A local court in Sydney convicted and fined the country’s largest online sports betting operator Sportsbet for breaching the prohibition on offering inducements to gamble after a full-page ad from the company appeared in the Daily Telegraph in June last year.
Inducements to Gamble Prohibition Breach
Flutter-owned Sportsbet was ordered last Monday by Magistrate Megan Greenwood from Downing Centre Local Court in Sydney to pay AU$22,000 for promoting inducements to bet on horse racing in breach of gambling advertising laws in New South Wales (NSW).
The ad published on June 13, 2020, which promoted “$50 back in bonus bets” for every bet on a horse that finishes second or third during the weekend races, attracted interest from the state’s gambling watchdog. The gambling inducement breach was a second offense for Sportsbet after the operator was convicted and fined AU$10,000 in 2019.

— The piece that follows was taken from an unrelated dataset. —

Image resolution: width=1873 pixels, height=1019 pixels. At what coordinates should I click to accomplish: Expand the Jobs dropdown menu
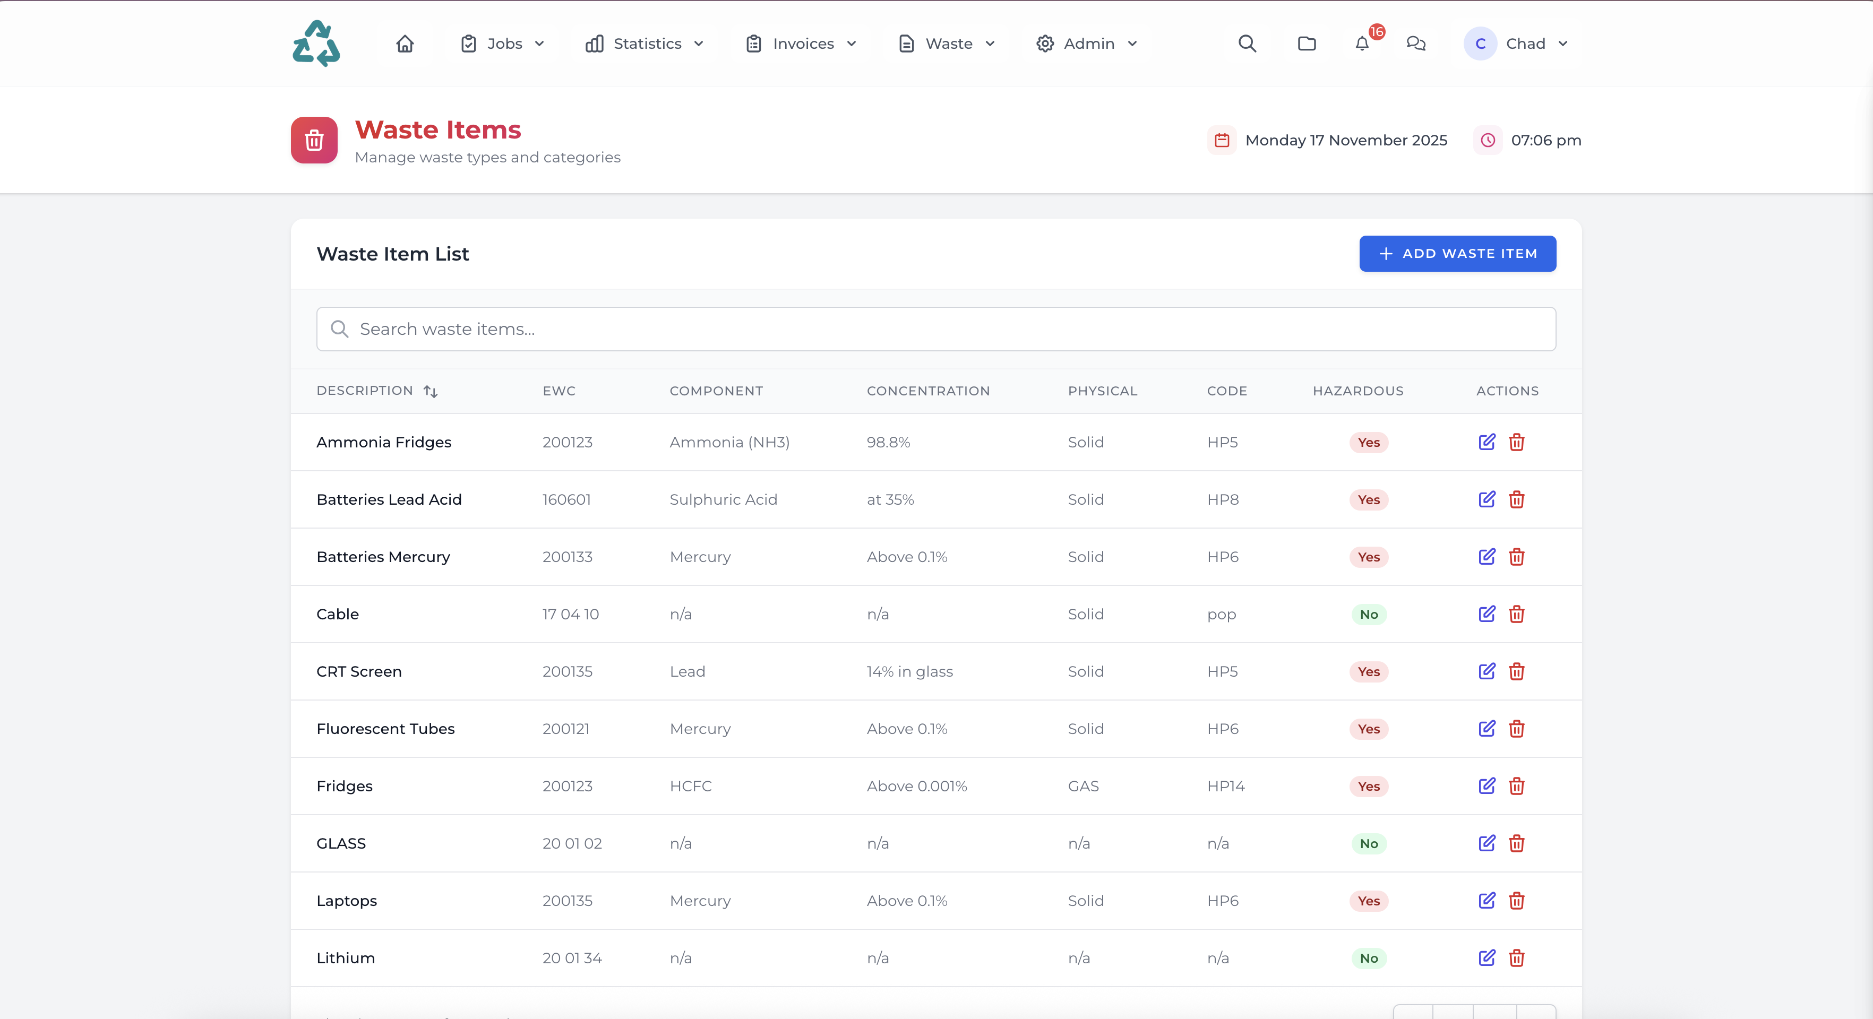(502, 44)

Sportsbet pleaded guilty in court and explained the breach with a human error which misplaced an advertisement meant for Melbourne’s Herald Sun and sent it to the newspaper in Sydney, a claim the court was unable to test, but Magistrate Greenwood justified the financial sanction with the fact that the failure was repeated meaning Sportbet had not learned their lesson.

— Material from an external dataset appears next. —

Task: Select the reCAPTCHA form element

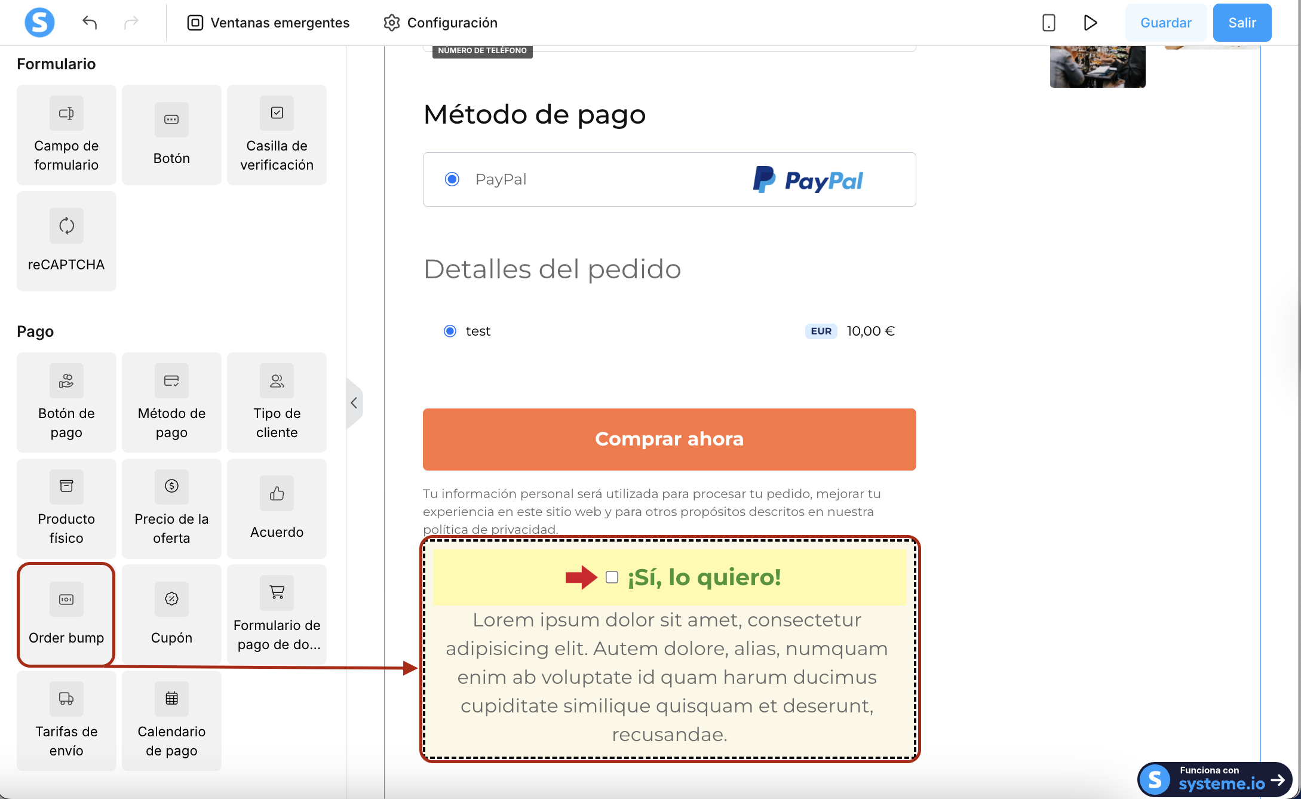Action: (66, 241)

The size of the fine for a gambling group like Flutter Entertainment which posted £5.2 billion in revenue for the full 2020 £3 billion of which generated from sports betting, raised concerns among anti-gambling campaigners and proponents for a total ban on gambling advertising.

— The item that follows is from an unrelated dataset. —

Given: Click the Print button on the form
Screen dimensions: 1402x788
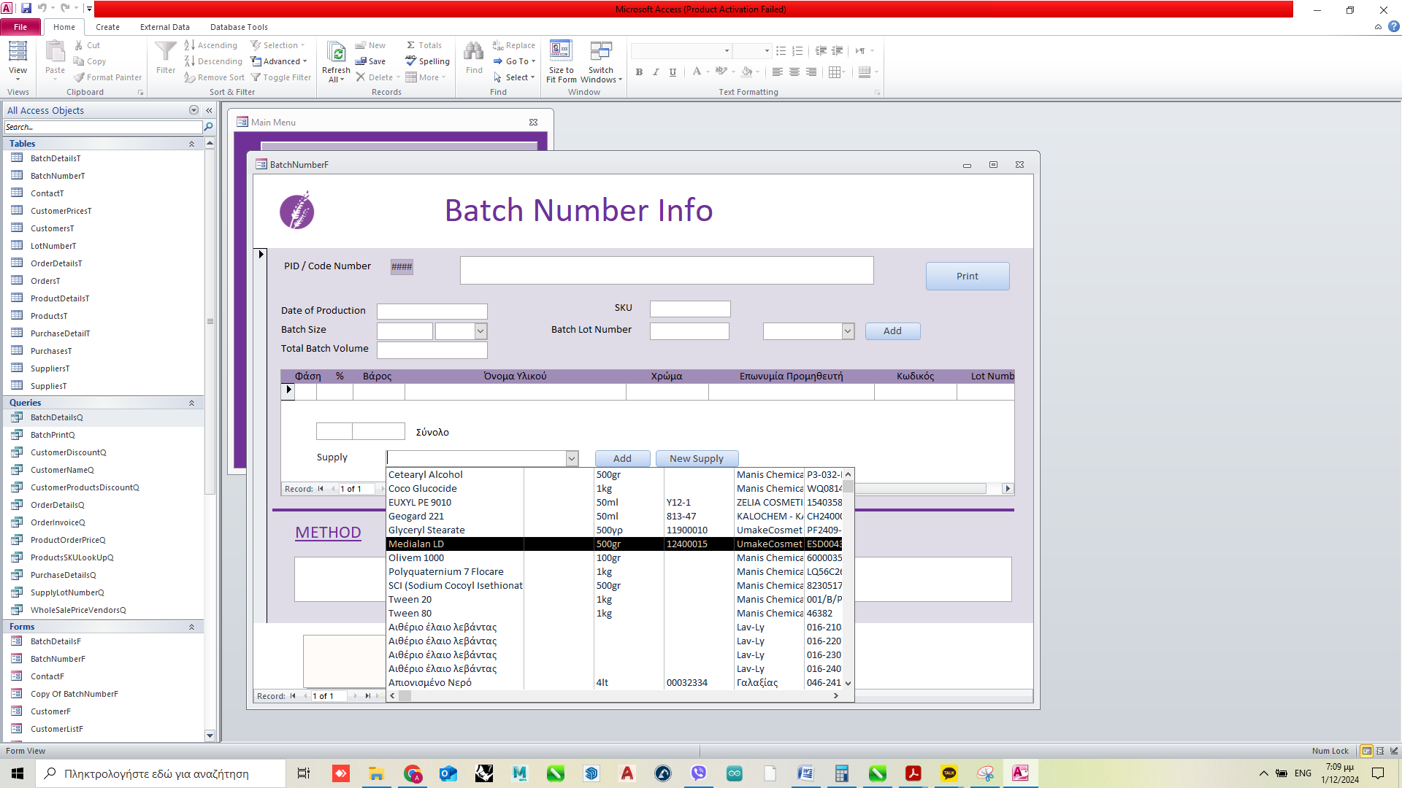Looking at the screenshot, I should click(967, 276).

Tim Costello, chief advocate for Alliance for Gambling Reform (AGR), noted the fine was just a drop in the ocean, and gambling companies simply calculate such amounts as operating expenses. Instead, Costello believes gambling ads should be outright banned due to their detrimental impact on young people.
“Research shows three in four Aussie kids view gambling as a normal part of sport – that’s an absolute travesty.”Tim Costello, Chief Advocate, Alliance for Gambling Reform
Sportsbet became the latest in a long list of bookmakers convicted for breaching gambling advertising laws in NSW since 2015 as the Independent Liquor and Gaming Authority (ILGA) had so far successfully prosecuted 25 sports betting operators and third-party betting platforms, having collected AU$324,450 in sanctions and AU$249,626 in costs.
The largest fine, AU$207,500, was dished to Entain-owned Ladbrokes in February 2020 for inducement via TV and social media ads, but after the appeal, the sanction was reduced to AU$159,000 and the operator also had to pay AU$31,500 in costs.